Rowling has said that things aren’t going to get too gritty, so I’m guessing there won’t be. (Besides, they are at a fairly strict boarding school with almost no truly private spaces, so there would be a certain lack of opportunity.)

Hmm, do Fleur Delacour’s “private English lessons” with Bill count as a mention of sex? I think that’s about as close as we’re gonna get.

Neville kind of has enough on his plate, what with being the Boy-Who-Almost-Lived and the insane parents and the highly demanding grandmother and everything, and if Draco, the single most negatively characterized teenager in the series, turned out to be gay, surely that would be sending a message JKR probably doesn’t want to send. I don’t really think we’ll see any gay wizards, but if we do, it’ll probably be something very minor, like a passing mention of Charlie Weasley coming to visit with his Romanian boyfriend.

And OoTP is a major criticism of and protest against political interference in the British education system.

But there’s somewhat more privacy than in the sleeping-barracks I’ve seen in movies about British boarding schools – there are only four students to a bedroom, and each student has his or her own curtained four-poster bed. I’m sure each tetrad of roommates could work out a time-sharing arrangement. :wink:

I disagree that they have distanced themselves from him anymore than they already were. We know that they at least care whether he lives or dies. It has occurred to me that if Petunia, knowing what she knows, cast out Harry and Voldemort apparated next to the hydrangea bush and killed him, it would be entirely within her Dursleyish powers of denial to tell herself that it wasn’t really her fault, and she can hardly be responsible for the actions of a deluded wand-wielding maniac.
Also, when Petunia revealed what she knew about Dementors, the relationship between Harry and the Dursleys shifted, but I don’t know that it was for the worst. Probably not for the better, either, but definitely not for the worst.

I don’t think that Vernon’s attempt at chucking Harry out was a surprise; it is neither a surprise nor a spoiler that if faced between choosing the safety of Harry or the safety of Dudley, the Dursleys would protect Dudley first. Vernon likely didn’t realize the consequence of chucking out Harry would be so dire; he probably assumed that “his kind” would care for him.
Rowling has said that there is more to Petunia that we know; I think part of it is that she has never shared what she knows about Lily’s gift with Vernon; he probably wouldn’t want to hear it anyway. I think she’s been in contact with Dumbledore more than has been shown in the books. I don’t think they write letters to each other, but I think that when Dumbledore speaks, Petunia knows to listen up, for her own reasons.

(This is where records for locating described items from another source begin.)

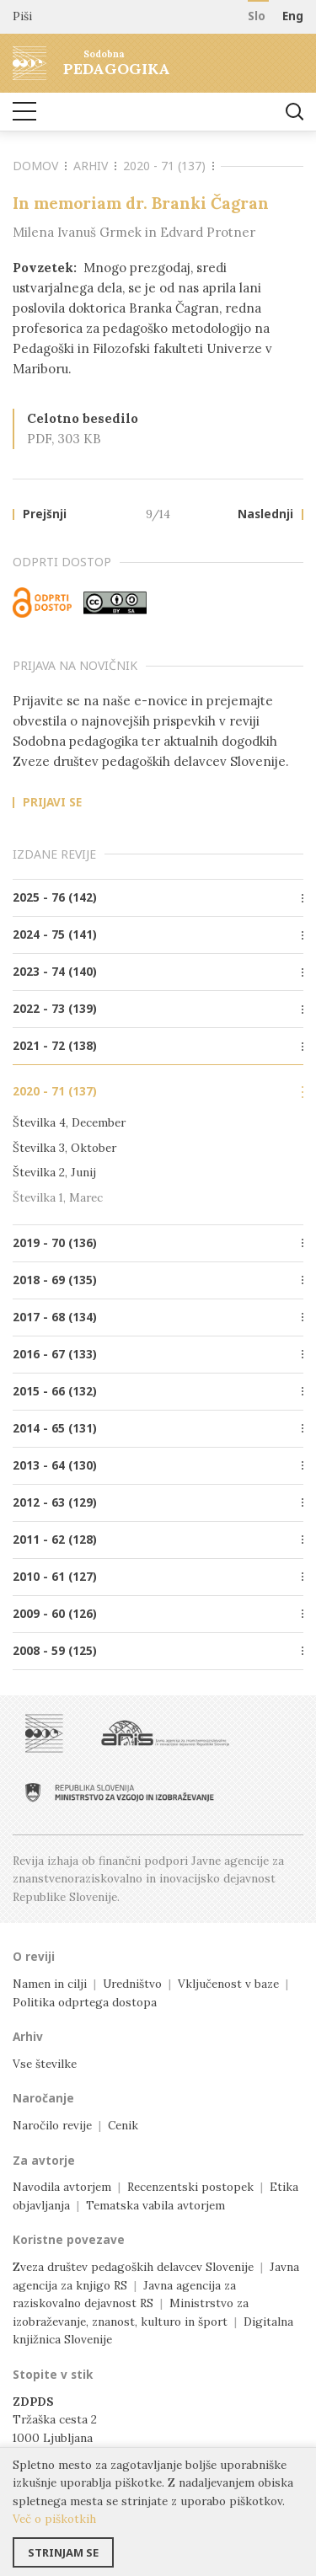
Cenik (123, 2125)
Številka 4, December (69, 1122)
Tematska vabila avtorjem (155, 2205)
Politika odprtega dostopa (85, 2002)
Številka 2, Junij (54, 1172)
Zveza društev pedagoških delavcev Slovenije (133, 2266)
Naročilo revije (52, 2125)
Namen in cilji (50, 1983)
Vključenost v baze (228, 1983)
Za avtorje (44, 2160)
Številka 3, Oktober (64, 1147)
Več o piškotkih (54, 2518)
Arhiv (94, 166)
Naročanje (43, 2098)
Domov (40, 166)
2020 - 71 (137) (168, 166)
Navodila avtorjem (62, 2186)
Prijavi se (52, 803)
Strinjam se (63, 2552)
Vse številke (45, 2063)
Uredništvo (132, 1983)
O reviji (34, 1956)
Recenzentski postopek (190, 2186)
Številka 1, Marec (58, 1197)
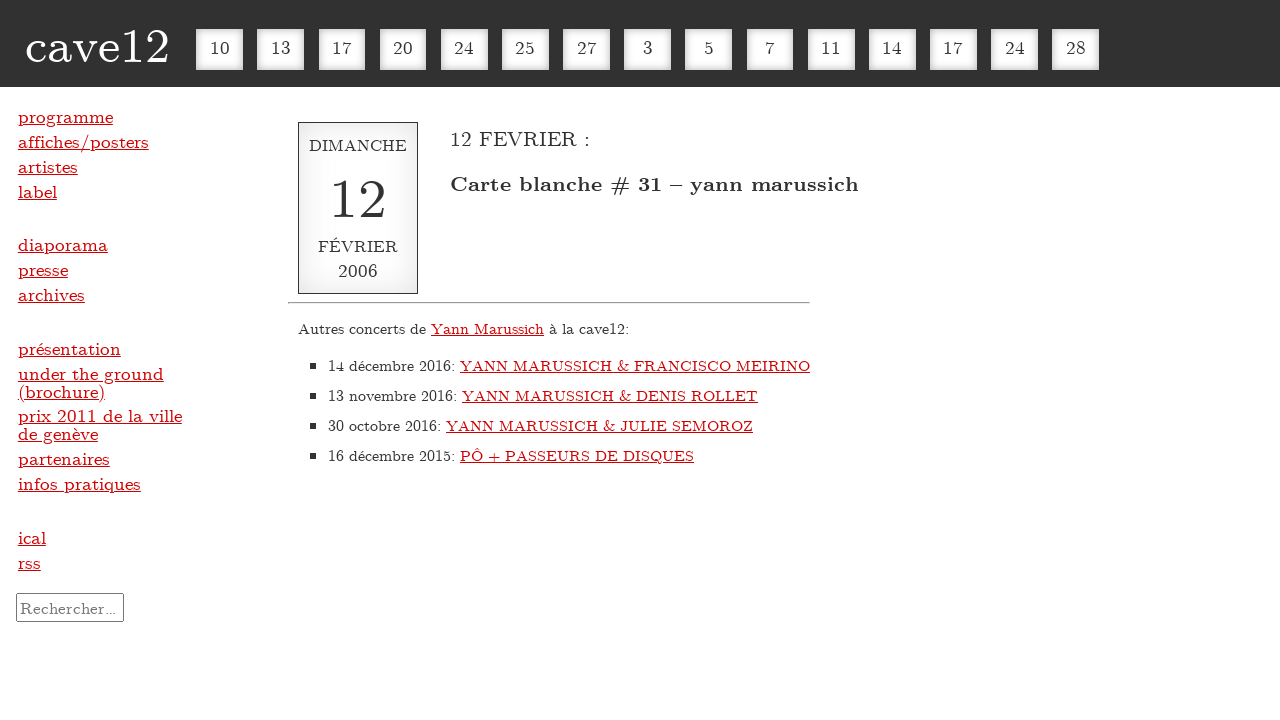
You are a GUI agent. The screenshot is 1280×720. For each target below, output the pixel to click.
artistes (48, 166)
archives (51, 294)
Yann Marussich (487, 328)
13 (281, 47)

I’m very much in agreement there. I feel like there will be some sort of redemption for him; based on his nature, however, I’m afraid it will come after his death. I’ve gotten the feeling that Rowling really doesn’t care for Snape; even so, I can’t see her making him out to be entirely evil by the end of the series. I don’t doubt that he did some especially nasty things as a Death Eater, but I don’t believe that’s all there is to his character.

I don’t see Rowling getting into Teen-Wizard Pregnancy and Wizard-drugs because she already has to deal with the fact that there are too many people out there that think she is introducing kids to the devil.

:rolleyes:

So?

“If you must sin, sin boldly!” – Martin Luther :slight_smile:

I don’t think I’d WANT to see Harry and company get into sex, drugs and rock and roll. I like the stories as they are-no need to get into MORE controversial stuff.